#### What to work on
Among the lines of the material, copy those that hold the string "reply".
[The input]
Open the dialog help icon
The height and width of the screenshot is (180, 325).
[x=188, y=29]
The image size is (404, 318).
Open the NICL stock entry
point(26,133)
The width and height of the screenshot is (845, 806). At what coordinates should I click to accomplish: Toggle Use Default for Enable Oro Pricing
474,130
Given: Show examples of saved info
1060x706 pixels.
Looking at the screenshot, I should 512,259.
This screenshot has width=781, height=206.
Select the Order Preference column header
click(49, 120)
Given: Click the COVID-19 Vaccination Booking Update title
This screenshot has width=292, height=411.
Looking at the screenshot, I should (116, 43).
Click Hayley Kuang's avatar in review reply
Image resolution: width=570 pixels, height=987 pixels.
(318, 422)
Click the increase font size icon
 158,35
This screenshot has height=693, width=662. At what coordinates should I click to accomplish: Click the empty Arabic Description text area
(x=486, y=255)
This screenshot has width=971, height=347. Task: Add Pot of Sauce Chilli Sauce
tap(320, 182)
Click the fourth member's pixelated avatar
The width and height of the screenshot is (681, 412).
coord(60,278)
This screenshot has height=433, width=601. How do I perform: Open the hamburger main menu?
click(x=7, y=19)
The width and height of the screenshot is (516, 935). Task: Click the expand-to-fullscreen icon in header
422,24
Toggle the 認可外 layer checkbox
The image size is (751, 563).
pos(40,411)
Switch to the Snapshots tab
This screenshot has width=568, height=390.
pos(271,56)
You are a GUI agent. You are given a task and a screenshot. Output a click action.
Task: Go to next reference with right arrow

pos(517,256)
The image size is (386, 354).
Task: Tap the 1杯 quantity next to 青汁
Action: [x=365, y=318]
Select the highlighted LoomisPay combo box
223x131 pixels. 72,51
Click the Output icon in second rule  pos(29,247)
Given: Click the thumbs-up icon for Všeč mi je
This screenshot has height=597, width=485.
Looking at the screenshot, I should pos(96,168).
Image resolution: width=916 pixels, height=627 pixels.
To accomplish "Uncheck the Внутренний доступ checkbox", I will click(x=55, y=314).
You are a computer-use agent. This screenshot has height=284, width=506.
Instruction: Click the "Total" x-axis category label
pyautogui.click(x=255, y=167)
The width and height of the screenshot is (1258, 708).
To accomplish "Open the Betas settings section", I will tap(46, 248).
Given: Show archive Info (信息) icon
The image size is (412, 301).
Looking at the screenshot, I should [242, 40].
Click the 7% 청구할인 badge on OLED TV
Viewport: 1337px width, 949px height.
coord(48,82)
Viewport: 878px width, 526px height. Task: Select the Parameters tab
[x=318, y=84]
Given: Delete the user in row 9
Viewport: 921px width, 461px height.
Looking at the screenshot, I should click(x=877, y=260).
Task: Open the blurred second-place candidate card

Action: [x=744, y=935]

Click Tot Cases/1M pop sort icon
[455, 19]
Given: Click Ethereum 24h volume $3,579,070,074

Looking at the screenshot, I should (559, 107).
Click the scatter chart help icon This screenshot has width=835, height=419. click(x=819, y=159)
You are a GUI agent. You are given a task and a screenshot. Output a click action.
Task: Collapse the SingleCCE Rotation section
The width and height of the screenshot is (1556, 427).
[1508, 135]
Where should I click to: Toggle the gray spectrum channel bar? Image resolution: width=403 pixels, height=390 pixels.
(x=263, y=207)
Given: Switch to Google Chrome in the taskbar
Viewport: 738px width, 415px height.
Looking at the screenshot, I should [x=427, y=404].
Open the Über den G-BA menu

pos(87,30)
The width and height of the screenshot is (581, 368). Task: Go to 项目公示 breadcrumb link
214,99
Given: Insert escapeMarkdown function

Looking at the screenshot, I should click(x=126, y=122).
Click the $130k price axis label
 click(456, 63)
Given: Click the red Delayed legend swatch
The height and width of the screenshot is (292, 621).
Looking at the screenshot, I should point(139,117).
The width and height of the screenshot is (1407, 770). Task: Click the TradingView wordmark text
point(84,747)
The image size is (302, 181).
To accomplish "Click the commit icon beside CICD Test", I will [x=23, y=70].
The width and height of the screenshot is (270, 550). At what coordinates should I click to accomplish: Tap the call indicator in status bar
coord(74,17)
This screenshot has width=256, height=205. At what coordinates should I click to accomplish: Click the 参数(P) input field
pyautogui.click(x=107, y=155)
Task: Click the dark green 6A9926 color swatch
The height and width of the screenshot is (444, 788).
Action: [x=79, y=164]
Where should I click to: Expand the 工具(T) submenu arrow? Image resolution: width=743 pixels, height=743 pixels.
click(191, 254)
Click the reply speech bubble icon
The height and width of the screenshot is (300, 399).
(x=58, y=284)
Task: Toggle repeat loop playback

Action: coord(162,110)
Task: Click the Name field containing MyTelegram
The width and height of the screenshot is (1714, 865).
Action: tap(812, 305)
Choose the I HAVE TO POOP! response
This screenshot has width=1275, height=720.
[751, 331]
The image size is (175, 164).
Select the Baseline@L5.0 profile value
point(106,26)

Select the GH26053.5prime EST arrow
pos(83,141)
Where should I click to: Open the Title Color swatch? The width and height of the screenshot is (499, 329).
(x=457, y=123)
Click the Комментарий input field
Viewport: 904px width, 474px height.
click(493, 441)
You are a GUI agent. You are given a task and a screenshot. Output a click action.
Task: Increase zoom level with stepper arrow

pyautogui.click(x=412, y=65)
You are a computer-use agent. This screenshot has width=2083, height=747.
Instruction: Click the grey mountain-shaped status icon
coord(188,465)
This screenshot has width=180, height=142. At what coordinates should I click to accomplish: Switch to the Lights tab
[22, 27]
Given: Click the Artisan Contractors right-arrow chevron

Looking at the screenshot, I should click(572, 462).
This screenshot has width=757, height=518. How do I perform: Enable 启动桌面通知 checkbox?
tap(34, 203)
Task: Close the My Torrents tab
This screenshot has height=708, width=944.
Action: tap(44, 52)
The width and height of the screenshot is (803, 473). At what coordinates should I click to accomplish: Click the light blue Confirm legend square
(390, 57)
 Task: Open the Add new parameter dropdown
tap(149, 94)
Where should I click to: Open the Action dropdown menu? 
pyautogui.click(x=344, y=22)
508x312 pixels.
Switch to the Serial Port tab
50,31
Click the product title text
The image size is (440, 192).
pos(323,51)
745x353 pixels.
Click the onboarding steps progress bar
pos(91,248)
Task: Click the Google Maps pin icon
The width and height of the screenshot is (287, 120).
[/The input]
#### Solution
Click Hayley Kuang's avatar in review reply
Click the reply speech bubble icon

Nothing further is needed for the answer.